What is being asked -> Retype each line below without a single alteration.

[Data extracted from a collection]
BEGIN

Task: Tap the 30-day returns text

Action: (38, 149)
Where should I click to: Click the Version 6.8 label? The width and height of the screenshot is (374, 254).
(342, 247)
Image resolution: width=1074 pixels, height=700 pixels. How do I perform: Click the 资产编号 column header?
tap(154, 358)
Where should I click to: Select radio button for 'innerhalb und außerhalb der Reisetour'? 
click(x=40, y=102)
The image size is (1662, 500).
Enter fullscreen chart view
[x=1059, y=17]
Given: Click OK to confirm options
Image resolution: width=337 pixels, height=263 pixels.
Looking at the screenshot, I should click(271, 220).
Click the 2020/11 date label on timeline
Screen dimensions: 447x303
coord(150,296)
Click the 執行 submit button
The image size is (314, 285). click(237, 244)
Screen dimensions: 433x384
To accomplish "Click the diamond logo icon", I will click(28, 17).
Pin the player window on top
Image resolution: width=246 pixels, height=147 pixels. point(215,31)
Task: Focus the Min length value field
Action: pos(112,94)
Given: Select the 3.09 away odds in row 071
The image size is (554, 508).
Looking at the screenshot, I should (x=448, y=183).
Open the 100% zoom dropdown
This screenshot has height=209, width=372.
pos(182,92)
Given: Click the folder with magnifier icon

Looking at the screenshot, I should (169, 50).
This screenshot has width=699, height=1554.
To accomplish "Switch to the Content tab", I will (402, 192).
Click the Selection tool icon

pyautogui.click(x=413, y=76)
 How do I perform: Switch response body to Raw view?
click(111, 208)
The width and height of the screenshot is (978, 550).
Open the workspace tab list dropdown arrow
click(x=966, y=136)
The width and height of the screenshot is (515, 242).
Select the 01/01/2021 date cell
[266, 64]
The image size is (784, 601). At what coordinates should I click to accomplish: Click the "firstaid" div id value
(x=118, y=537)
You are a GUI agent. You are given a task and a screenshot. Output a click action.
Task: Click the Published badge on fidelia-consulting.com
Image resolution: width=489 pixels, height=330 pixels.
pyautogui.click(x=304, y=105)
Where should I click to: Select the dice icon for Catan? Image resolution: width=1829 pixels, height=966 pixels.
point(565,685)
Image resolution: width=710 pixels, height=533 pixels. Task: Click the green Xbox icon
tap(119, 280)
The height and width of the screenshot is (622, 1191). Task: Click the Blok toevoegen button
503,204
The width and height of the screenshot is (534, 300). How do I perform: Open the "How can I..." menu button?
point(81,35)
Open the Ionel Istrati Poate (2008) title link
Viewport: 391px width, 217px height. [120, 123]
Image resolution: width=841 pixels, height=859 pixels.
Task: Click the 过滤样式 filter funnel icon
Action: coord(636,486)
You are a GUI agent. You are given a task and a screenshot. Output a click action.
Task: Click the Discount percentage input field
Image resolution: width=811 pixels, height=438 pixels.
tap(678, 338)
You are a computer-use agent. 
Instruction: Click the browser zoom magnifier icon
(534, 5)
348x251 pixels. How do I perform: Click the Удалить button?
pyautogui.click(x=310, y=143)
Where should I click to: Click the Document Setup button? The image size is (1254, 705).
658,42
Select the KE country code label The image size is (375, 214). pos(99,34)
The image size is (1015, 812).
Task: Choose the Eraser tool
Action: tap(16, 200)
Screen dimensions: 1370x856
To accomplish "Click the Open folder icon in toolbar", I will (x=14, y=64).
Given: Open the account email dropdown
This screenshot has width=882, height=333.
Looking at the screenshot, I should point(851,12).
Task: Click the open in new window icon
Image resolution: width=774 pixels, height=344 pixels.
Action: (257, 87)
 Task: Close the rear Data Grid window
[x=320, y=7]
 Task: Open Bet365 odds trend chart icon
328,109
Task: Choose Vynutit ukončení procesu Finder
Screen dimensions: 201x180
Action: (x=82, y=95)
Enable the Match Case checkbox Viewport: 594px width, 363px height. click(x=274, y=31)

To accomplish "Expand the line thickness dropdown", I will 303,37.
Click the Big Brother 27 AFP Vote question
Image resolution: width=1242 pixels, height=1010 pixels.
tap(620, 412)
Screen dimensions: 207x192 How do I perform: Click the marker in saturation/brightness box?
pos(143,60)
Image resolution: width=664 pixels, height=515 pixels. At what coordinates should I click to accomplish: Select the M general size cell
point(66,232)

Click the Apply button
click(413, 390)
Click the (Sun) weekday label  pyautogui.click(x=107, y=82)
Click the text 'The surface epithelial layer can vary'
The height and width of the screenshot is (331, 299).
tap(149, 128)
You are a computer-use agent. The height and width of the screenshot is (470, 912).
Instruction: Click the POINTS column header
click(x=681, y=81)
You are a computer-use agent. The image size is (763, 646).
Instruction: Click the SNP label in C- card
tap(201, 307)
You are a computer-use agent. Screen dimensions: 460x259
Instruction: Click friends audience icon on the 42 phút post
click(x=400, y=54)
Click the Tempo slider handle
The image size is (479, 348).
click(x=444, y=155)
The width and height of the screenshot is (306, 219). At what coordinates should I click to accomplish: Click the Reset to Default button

END

Answer section ->
Task: Tap the 30-day returns text

Action: (38, 149)
Where should I click to: Click the Version 6.8 label? The width and height of the screenshot is (374, 254).
(342, 247)
Image resolution: width=1074 pixels, height=700 pixels. How do I perform: Click the 资产编号 column header?
tap(154, 358)
Where should I click to: Select radio button for 'innerhalb und außerhalb der Reisetour'? 
click(x=40, y=102)
The image size is (1662, 500).
Enter fullscreen chart view
[x=1059, y=17]
Given: Click OK to confirm options
Image resolution: width=337 pixels, height=263 pixels.
Looking at the screenshot, I should click(271, 220).
Click the 2020/11 date label on timeline
Screen dimensions: 447x303
coord(150,296)
Click the 執行 submit button
The image size is (314, 285). click(237, 244)
Screen dimensions: 433x384
To accomplish "Click the diamond logo icon", I will click(28, 17).
Pin the player window on top
Image resolution: width=246 pixels, height=147 pixels. point(215,31)
Task: Focus the Min length value field
Action: pos(112,94)
Given: Select the 3.09 away odds in row 071
The image size is (554, 508).
Looking at the screenshot, I should (x=448, y=183).
Open the 100% zoom dropdown
This screenshot has height=209, width=372.
pos(182,92)
Given: Click the folder with magnifier icon

Looking at the screenshot, I should (169, 50).
This screenshot has width=699, height=1554.
To accomplish "Switch to the Content tab", I will (402, 192).
Click the Selection tool icon

pyautogui.click(x=413, y=76)
 How do I perform: Switch response body to Raw view?
click(111, 208)
The width and height of the screenshot is (978, 550).
Open the workspace tab list dropdown arrow
click(x=966, y=136)
The width and height of the screenshot is (515, 242).
Select the 01/01/2021 date cell
[266, 64]
The image size is (784, 601). At what coordinates should I click to accomplish: Click the "firstaid" div id value
(x=118, y=537)
You are a GUI agent. You are given a task and a screenshot. Output a click action.
Task: Click the Published badge on fidelia-consulting.com
Image resolution: width=489 pixels, height=330 pixels.
pyautogui.click(x=304, y=105)
Where should I click to: Select the dice icon for Catan? Image resolution: width=1829 pixels, height=966 pixels.
point(565,685)
Image resolution: width=710 pixels, height=533 pixels. Task: Click the green Xbox icon
tap(119, 280)
The height and width of the screenshot is (622, 1191). Task: Click the Blok toevoegen button
503,204
The width and height of the screenshot is (534, 300). How do I perform: Open the "How can I..." menu button?
point(81,35)
Open the Ionel Istrati Poate (2008) title link
Viewport: 391px width, 217px height. [120, 123]
Image resolution: width=841 pixels, height=859 pixels.
Task: Click the 过滤样式 filter funnel icon
Action: coord(636,486)
You are a GUI agent. You are given a task and a screenshot. Output a click action.
Task: Click the Discount percentage input field
Image resolution: width=811 pixels, height=438 pixels.
tap(678, 338)
You are a computer-use agent. 
Instruction: Click the browser zoom magnifier icon
(534, 5)
348x251 pixels. How do I perform: Click the Удалить button?
pyautogui.click(x=310, y=143)
Where should I click to: Click the Document Setup button? The image size is (1254, 705).
658,42
Select the KE country code label The image size is (375, 214). pos(99,34)
The image size is (1015, 812).
Task: Choose the Eraser tool
Action: tap(16, 200)
Screen dimensions: 1370x856
To accomplish "Click the Open folder icon in toolbar", I will (x=14, y=64).
Given: Open the account email dropdown
This screenshot has width=882, height=333.
Looking at the screenshot, I should point(851,12).
Task: Click the open in new window icon
Image resolution: width=774 pixels, height=344 pixels.
Action: (257, 87)
 Task: Close the rear Data Grid window
[x=320, y=7]
 Task: Open Bet365 odds trend chart icon
328,109
Task: Choose Vynutit ukončení procesu Finder
Screen dimensions: 201x180
Action: (x=82, y=95)
Enable the Match Case checkbox Viewport: 594px width, 363px height. click(x=274, y=31)

To accomplish "Expand the line thickness dropdown", I will 303,37.
Click the Big Brother 27 AFP Vote question
Image resolution: width=1242 pixels, height=1010 pixels.
tap(620, 412)
Screen dimensions: 207x192 How do I perform: Click the marker in saturation/brightness box?
pos(143,60)
Image resolution: width=664 pixels, height=515 pixels. At what coordinates should I click to accomplish: Select the M general size cell
point(66,232)

Click the Apply button
click(413, 390)
Click the (Sun) weekday label  pyautogui.click(x=107, y=82)
Click the text 'The surface epithelial layer can vary'
The height and width of the screenshot is (331, 299).
tap(149, 128)
You are a computer-use agent. The height and width of the screenshot is (470, 912).
Instruction: Click the POINTS column header
click(x=681, y=81)
You are a computer-use agent. The image size is (763, 646).
Instruction: Click the SNP label in C- card
tap(201, 307)
You are a computer-use agent. Screen dimensions: 460x259
Instruction: Click friends audience icon on the 42 phút post
click(x=400, y=54)
Click the Tempo slider handle
The image size is (479, 348).
click(x=444, y=155)
The width and height of the screenshot is (306, 219). At what coordinates should I click to accomplish: Click the Reset to Default button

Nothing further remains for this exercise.